== Excerpt to read ==
CITY OF SAN DIEGO, Petitioner, v. The SUPERIOR COURT of San Diego County, Respondent; Jeri Dines, Real Party in Interest.

D068353

Decided: December 29, 2015

Jan I. Goldsmith, City Attorney, Daniel F. Bamberg, Assistant City Attorney, George F. Schaefer and Kristin M.J. Zlotnik, Deputy City Attorneys, for Petitioner. No appearance for Respondent. Gilleon Law Firm, Daniel M Gilleon and Steve Hoffman for Real Party in Interest.

Under the California Government Claims Act (Act) (Gov.Code, § 810 et seq.),1 a lawsuit for damages cannot be filed against a public entity unless the claimant first files a claim with the entity within a statutory period (usually six months after accrual of a cause of action) and the claim has been totally or partially denied or deemed denied within a specified time. (§§ 945.4, 911.2, subd. (a).)  If a claim is not timely filed with the entity, the claimant may file an application with the entity for leave to present a late claim. (§ 915, subd. (a).)  The entity generally must grant or deny that application within 45 days after it was filed. (§ 911.6, subd. (a).)  If the public entity denies the application for leave to file a late claim, it must serve the claimant with a written notice of denial that includes a warning advising the claimant (1) he or she cannot file a lawsuit against it unless the claimant first files a petition with the trial court for an order relieving him or her from the claims presentation requirements of section 945.4, and (2) the petition must be filed within six months from the date of the entity's denial of the claimant's application for leave to file a late claim. (§ 911.8.) Section 946.6, subdivision (b), provides a petition for such a court order must be filed “within six months after the application to the board [of the public entity] is denied or deemed to be denied․”

On May 8, 2014, petitioner City of San Diego (City) denied the application of Jeri Dines, the real party in interest, for leave to file a late claim, but she did not file her petition with the trial court for an order relieving her from the claims presentation requirements until November 13, 2014 (i.e., more than six months after City denied her application).  However, citing section 915.2, subdivision (b)'s provision that extends by five days the period for a recipient of a mailed notice to respond to the notice, the trial court granted her petition, concluding section 915.2, subdivision (b), gave her an additional five days to file her section 946.6 petition.  Citing Rason v. Santa Barbara City Housing Authority (1988) 201 Cal.App.3d 817 (Rason), City filed the instant petition for writ of mandate challenging the trial court's order.  City argues section 915.2, subdivision (b), is inapplicable to, and does not extend, section 946.6's six-month limitations period for filing a petition with the court.  We agree with City and grant the requested relief.
===
== Data shown ==
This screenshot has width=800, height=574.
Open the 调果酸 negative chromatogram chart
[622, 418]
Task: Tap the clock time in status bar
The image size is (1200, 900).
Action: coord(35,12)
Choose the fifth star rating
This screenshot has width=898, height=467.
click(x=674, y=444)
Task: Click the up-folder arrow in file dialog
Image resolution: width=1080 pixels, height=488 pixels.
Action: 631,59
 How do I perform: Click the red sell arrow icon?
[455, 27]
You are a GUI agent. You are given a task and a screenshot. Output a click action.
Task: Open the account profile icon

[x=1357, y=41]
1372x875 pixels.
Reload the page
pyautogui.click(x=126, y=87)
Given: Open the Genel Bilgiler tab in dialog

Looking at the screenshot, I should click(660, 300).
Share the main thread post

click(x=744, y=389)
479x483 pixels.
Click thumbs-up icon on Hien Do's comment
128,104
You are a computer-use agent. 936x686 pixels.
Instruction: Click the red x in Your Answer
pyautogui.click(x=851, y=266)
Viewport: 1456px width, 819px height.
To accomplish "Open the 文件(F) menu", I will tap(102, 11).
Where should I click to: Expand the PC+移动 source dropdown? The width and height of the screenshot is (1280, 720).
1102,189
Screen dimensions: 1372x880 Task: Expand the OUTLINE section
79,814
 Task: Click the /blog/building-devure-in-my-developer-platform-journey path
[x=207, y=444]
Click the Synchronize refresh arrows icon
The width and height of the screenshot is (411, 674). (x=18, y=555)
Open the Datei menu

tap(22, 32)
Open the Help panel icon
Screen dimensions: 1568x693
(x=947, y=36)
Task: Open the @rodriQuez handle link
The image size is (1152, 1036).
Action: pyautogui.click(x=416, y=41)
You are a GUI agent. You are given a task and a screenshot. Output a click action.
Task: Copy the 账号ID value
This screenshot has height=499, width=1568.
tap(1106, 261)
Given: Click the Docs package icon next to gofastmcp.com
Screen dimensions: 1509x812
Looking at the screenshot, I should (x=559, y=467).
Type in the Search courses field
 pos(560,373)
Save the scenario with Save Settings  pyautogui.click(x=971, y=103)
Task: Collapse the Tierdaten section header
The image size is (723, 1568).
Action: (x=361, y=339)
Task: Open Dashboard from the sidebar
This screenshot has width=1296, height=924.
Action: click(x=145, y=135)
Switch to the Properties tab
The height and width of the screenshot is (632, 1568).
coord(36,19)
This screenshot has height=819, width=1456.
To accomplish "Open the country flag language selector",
===
*Exercise requirements*:
1. In the court opinion, on what date did the City of San Diego deny Jeri Dines's application for leave to file a late claim?
2. Continue the court opinion from the point where it stops.
The lines aren't needed here.

*Answers for the exercise*:
1. May 8, 2014.

2.
FACTUAL AND PROCEDURAL BACKGROUND

Dines alleged former City Mayor Bob Filner inappropriately touched her on May 25, 2013.  On May 6, 2014, she filed an application with City for leave to file a late claim pursuant to section 911.4, subdivision (a).  On May 8, City denied her application.  Also on May 8, City mailed a notice to Dines informing her that her application for leave was denied.  That notice further informed her of the provisions of section 946.6, stating:

“If you wish to file a court action on this matter, you must first petition the appropriate court for an order relieving you from the provision[s] of Government Code Section 945.4 (claims presentation requirement).  See Government Code [section] 946.6.  Such petition must be filed with the court within 6(six) months from the date your application for leave to present a late claim was denied.”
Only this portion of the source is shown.